> What you are asked to do
Extract the full set of records that follows, word for word.

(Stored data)

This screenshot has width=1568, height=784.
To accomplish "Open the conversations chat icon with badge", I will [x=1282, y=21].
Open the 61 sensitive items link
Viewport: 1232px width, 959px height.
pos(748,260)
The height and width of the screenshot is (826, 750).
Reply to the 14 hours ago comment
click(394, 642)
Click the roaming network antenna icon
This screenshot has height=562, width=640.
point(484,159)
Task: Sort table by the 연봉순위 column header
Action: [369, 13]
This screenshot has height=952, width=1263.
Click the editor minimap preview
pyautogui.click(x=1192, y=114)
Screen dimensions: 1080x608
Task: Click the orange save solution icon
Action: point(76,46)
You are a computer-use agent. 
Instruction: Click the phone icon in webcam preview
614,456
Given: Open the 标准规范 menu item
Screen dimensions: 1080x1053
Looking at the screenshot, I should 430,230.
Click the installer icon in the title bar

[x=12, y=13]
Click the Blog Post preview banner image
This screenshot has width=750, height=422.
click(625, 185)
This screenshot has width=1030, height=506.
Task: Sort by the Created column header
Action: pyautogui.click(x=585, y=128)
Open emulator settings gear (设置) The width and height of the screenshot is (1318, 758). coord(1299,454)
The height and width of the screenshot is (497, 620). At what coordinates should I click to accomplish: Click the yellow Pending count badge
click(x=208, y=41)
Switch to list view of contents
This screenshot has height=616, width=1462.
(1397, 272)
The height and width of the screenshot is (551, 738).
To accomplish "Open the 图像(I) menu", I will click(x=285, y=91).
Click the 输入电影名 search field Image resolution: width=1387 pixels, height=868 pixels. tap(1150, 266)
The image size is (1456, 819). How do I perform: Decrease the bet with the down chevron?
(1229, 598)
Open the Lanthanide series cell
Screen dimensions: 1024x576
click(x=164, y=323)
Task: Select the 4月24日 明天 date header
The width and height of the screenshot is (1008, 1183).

> Exercise output
This screenshot has width=1568, height=784.
To accomplish "Open the conversations chat icon with badge", I will [x=1282, y=21].
Open the 61 sensitive items link
Viewport: 1232px width, 959px height.
pos(748,260)
The height and width of the screenshot is (826, 750).
Reply to the 14 hours ago comment
click(394, 642)
Click the roaming network antenna icon
This screenshot has height=562, width=640.
point(484,159)
Task: Sort table by the 연봉순위 column header
Action: [369, 13]
This screenshot has height=952, width=1263.
Click the editor minimap preview
pyautogui.click(x=1192, y=114)
Screen dimensions: 1080x608
Task: Click the orange save solution icon
Action: point(76,46)
You are a computer-use agent. 
Instruction: Click the phone icon in webcam preview
614,456
Given: Open the 标准规范 menu item
Screen dimensions: 1080x1053
Looking at the screenshot, I should 430,230.
Click the installer icon in the title bar

[x=12, y=13]
Click the Blog Post preview banner image
This screenshot has width=750, height=422.
click(625, 185)
This screenshot has width=1030, height=506.
Task: Sort by the Created column header
Action: pyautogui.click(x=585, y=128)
Open emulator settings gear (设置) The width and height of the screenshot is (1318, 758). coord(1299,454)
The height and width of the screenshot is (497, 620). At what coordinates should I click to accomplish: Click the yellow Pending count badge
click(x=208, y=41)
Switch to list view of contents
This screenshot has height=616, width=1462.
(1397, 272)
The height and width of the screenshot is (551, 738).
To accomplish "Open the 图像(I) menu", I will click(x=285, y=91).
Click the 输入电影名 search field Image resolution: width=1387 pixels, height=868 pixels. tap(1150, 266)
The image size is (1456, 819). How do I perform: Decrease the bet with the down chevron?
(1229, 598)
Open the Lanthanide series cell
Screen dimensions: 1024x576
click(x=164, y=323)
Task: Select the 4月24日 明天 date header
The width and height of the screenshot is (1008, 1183).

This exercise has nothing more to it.